◆ Instructions for the task
Set down each entry from the block beneath, exactly as written.

◆ Input material
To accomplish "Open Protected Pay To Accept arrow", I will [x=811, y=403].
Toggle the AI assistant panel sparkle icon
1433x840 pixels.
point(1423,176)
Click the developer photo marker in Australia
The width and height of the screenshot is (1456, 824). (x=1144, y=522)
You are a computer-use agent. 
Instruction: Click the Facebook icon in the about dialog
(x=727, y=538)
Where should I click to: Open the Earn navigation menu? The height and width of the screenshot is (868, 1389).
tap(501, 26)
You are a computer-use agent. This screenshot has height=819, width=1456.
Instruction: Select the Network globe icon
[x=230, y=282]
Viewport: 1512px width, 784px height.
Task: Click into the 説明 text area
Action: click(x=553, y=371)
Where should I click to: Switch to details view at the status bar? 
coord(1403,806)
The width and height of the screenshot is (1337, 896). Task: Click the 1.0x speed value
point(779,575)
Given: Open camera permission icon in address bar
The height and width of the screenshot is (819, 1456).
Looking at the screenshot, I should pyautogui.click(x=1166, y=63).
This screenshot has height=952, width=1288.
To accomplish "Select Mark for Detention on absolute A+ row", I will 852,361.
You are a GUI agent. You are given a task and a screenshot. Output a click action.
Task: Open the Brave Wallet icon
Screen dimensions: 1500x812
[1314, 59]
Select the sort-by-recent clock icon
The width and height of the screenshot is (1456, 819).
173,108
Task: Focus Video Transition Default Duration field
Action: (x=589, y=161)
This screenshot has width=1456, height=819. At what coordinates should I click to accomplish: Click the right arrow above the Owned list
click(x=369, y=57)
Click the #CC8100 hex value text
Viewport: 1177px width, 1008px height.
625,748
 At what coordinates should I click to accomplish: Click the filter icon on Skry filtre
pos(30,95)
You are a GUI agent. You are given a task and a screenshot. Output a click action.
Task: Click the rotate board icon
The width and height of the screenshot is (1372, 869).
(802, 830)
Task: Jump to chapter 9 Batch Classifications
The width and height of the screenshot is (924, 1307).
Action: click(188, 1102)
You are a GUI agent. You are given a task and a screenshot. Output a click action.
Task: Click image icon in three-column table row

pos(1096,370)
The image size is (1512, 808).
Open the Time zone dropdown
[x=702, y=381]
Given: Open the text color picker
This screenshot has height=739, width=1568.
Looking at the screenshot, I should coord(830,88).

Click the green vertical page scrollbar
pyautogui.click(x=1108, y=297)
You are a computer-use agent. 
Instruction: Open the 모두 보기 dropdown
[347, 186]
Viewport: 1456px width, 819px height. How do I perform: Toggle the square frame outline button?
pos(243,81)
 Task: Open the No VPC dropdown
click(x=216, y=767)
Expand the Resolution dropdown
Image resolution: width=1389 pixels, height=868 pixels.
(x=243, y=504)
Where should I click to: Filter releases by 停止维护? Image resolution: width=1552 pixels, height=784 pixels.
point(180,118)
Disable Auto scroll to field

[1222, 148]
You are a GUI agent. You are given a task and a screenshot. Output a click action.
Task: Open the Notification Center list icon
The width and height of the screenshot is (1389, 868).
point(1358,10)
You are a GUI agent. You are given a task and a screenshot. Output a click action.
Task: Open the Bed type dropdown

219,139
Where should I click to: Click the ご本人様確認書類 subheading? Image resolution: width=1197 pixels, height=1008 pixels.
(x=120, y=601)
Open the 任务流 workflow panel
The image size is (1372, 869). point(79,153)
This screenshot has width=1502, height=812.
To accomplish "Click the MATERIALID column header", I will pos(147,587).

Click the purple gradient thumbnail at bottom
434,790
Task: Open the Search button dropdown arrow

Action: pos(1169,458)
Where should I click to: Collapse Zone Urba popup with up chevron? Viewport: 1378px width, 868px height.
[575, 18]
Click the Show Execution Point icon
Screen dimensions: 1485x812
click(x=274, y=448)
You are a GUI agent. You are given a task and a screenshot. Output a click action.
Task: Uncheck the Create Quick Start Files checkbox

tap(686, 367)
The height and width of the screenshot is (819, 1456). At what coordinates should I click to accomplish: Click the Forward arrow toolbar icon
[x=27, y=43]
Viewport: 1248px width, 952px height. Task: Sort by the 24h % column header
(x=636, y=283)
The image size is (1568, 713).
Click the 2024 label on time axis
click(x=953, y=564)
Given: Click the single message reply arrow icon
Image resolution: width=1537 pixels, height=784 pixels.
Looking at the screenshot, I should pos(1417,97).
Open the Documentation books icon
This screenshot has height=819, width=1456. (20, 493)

◆ Result
To accomplish "Open Protected Pay To Accept arrow", I will [x=811, y=403].
Toggle the AI assistant panel sparkle icon
1433x840 pixels.
point(1423,176)
Click the developer photo marker in Australia
The width and height of the screenshot is (1456, 824). (x=1144, y=522)
You are a computer-use agent. 
Instruction: Click the Facebook icon in the about dialog
(x=727, y=538)
Where should I click to: Open the Earn navigation menu? The height and width of the screenshot is (868, 1389).
tap(501, 26)
You are a computer-use agent. This screenshot has height=819, width=1456.
Instruction: Select the Network globe icon
[x=230, y=282]
Viewport: 1512px width, 784px height.
Task: Click into the 説明 text area
Action: click(x=553, y=371)
Where should I click to: Switch to details view at the status bar? 
coord(1403,806)
The width and height of the screenshot is (1337, 896). Task: Click the 1.0x speed value
point(779,575)
Given: Open camera permission icon in address bar
The height and width of the screenshot is (819, 1456).
Looking at the screenshot, I should pyautogui.click(x=1166, y=63).
This screenshot has height=952, width=1288.
To accomplish "Select Mark for Detention on absolute A+ row", I will 852,361.
You are a GUI agent. You are given a task and a screenshot. Output a click action.
Task: Open the Brave Wallet icon
Screen dimensions: 1500x812
[1314, 59]
Select the sort-by-recent clock icon
The width and height of the screenshot is (1456, 819).
173,108
Task: Focus Video Transition Default Duration field
Action: (x=589, y=161)
This screenshot has width=1456, height=819. At what coordinates should I click to accomplish: Click the right arrow above the Owned list
click(x=369, y=57)
Click the #CC8100 hex value text
Viewport: 1177px width, 1008px height.
625,748
 At what coordinates should I click to accomplish: Click the filter icon on Skry filtre
pos(30,95)
You are a GUI agent. You are given a task and a screenshot. Output a click action.
Task: Click the rotate board icon
The width and height of the screenshot is (1372, 869).
(802, 830)
Task: Jump to chapter 9 Batch Classifications
The width and height of the screenshot is (924, 1307).
Action: click(188, 1102)
You are a GUI agent. You are given a task and a screenshot. Output a click action.
Task: Click image icon in three-column table row

pos(1096,370)
The image size is (1512, 808).
Open the Time zone dropdown
[x=702, y=381]
Given: Open the text color picker
This screenshot has height=739, width=1568.
Looking at the screenshot, I should coord(830,88).

Click the green vertical page scrollbar
pyautogui.click(x=1108, y=297)
You are a computer-use agent. 
Instruction: Open the 모두 보기 dropdown
[347, 186]
Viewport: 1456px width, 819px height. How do I perform: Toggle the square frame outline button?
pos(243,81)
 Task: Open the No VPC dropdown
click(x=216, y=767)
Expand the Resolution dropdown
Image resolution: width=1389 pixels, height=868 pixels.
(x=243, y=504)
Where should I click to: Filter releases by 停止维护? Image resolution: width=1552 pixels, height=784 pixels.
point(180,118)
Disable Auto scroll to field

[1222, 148]
You are a GUI agent. You are given a task and a screenshot. Output a click action.
Task: Open the Notification Center list icon
The width and height of the screenshot is (1389, 868).
point(1358,10)
You are a GUI agent. You are given a task and a screenshot. Output a click action.
Task: Open the Bed type dropdown

219,139
Where should I click to: Click the ご本人様確認書類 subheading? Image resolution: width=1197 pixels, height=1008 pixels.
(x=120, y=601)
Open the 任务流 workflow panel
The image size is (1372, 869). point(79,153)
This screenshot has width=1502, height=812.
To accomplish "Click the MATERIALID column header", I will pos(147,587).

Click the purple gradient thumbnail at bottom
434,790
Task: Open the Search button dropdown arrow

Action: pos(1169,458)
Where should I click to: Collapse Zone Urba popup with up chevron? Viewport: 1378px width, 868px height.
[575, 18]
Click the Show Execution Point icon
Screen dimensions: 1485x812
click(x=274, y=448)
You are a GUI agent. You are given a task and a screenshot. Output a click action.
Task: Uncheck the Create Quick Start Files checkbox

tap(686, 367)
The height and width of the screenshot is (819, 1456). At what coordinates should I click to accomplish: Click the Forward arrow toolbar icon
[x=27, y=43]
Viewport: 1248px width, 952px height. Task: Sort by the 24h % column header
(x=636, y=283)
The image size is (1568, 713).
Click the 2024 label on time axis
click(x=953, y=564)
Given: Click the single message reply arrow icon
Image resolution: width=1537 pixels, height=784 pixels.
Looking at the screenshot, I should pos(1417,97).
Open the Documentation books icon
This screenshot has height=819, width=1456. (20, 493)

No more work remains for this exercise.